Training performance does not change much with change training dataset size (after we have a certain threshold of data available) because for KNN, all that is required is to store the training data as it is in the model or only change the "way" data is stored.
In order to make a decision tree, we need to find a best split point (also called a threshold) of a feature to split the data into 2 branches of a binary tree. To decide the effectivenes of a split point we use a metric called gini coefficient. In this algorithm we are selecting 'N' features randomly out of the 192 features given to us. We then find the best split points from each of the features by trying out the unique elements in that feature-list (usually between 0 to 255 for first few iterations) as split points. These 'N' features are essentially column indices.
Table:-
Number of features (N) | Accuracy | Time |
---|---|---|
5 | 54.08 | 10 min |
10 | 61.29 | 27 min |
20 | 62.78 | 50 min |
We would recommend this classifier if the potential client wants very fast prediction. As compared to any other classifier, the decision tree provides fastest classification with the trade off that the accuracy would be comparatively lower even though the training times may be large. The training performance is directly proportional to the number of samples (almost linear).
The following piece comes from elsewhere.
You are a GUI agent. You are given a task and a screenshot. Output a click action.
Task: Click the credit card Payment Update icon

Using backpropogation algorithm, we update the weights assigned to each neuron. Steps:
Read the file
Initialise
Assign random weights to the neurons in hiden layer and output layer
Forward Propogation
First, activate the neurons by adding the dot product of the weights and inputs to the bias
Then pass the values through a sigma function. (tried using softmax as well, but implemented sigma)
Back propogation
Find the error by subtracting expected value from the output calculated.
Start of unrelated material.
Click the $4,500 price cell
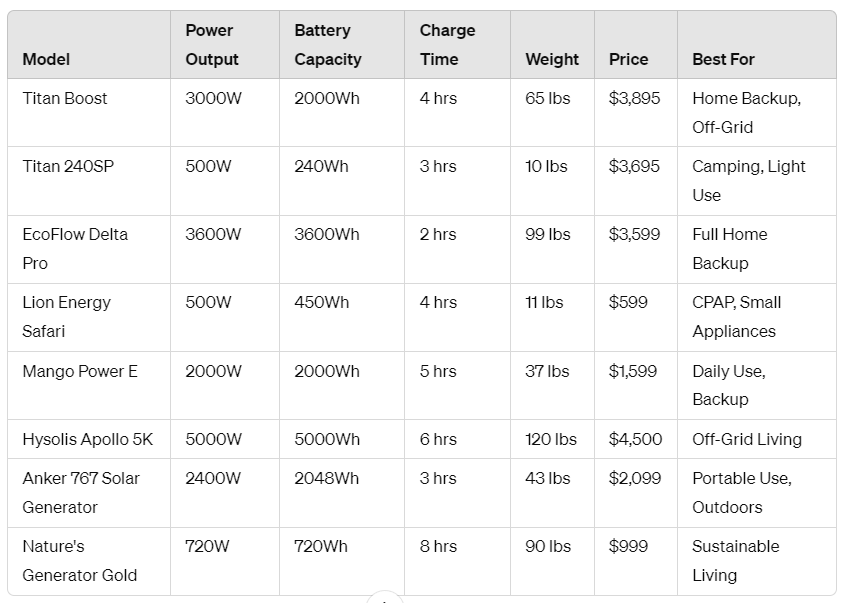pos(635,439)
Update the weights : updated weights = alpha(weight-derivative of E wrt W)
To calculate the derivative, we use chain rule. dE/dW = dE/dX.dX/dW
dX/dW equates to Y. So dE/dW = dE/dX.Y
dE/dX= dY/dX.dE/dY
d(f(X))/dx.dE/dY = f(x)[1-f(x)].dE/dY
All the terms are dependent on y, thus we can calculate the derivative and hence update the weights accordingly.
This is training our neural network. Once it is fully trained, we test it using test data.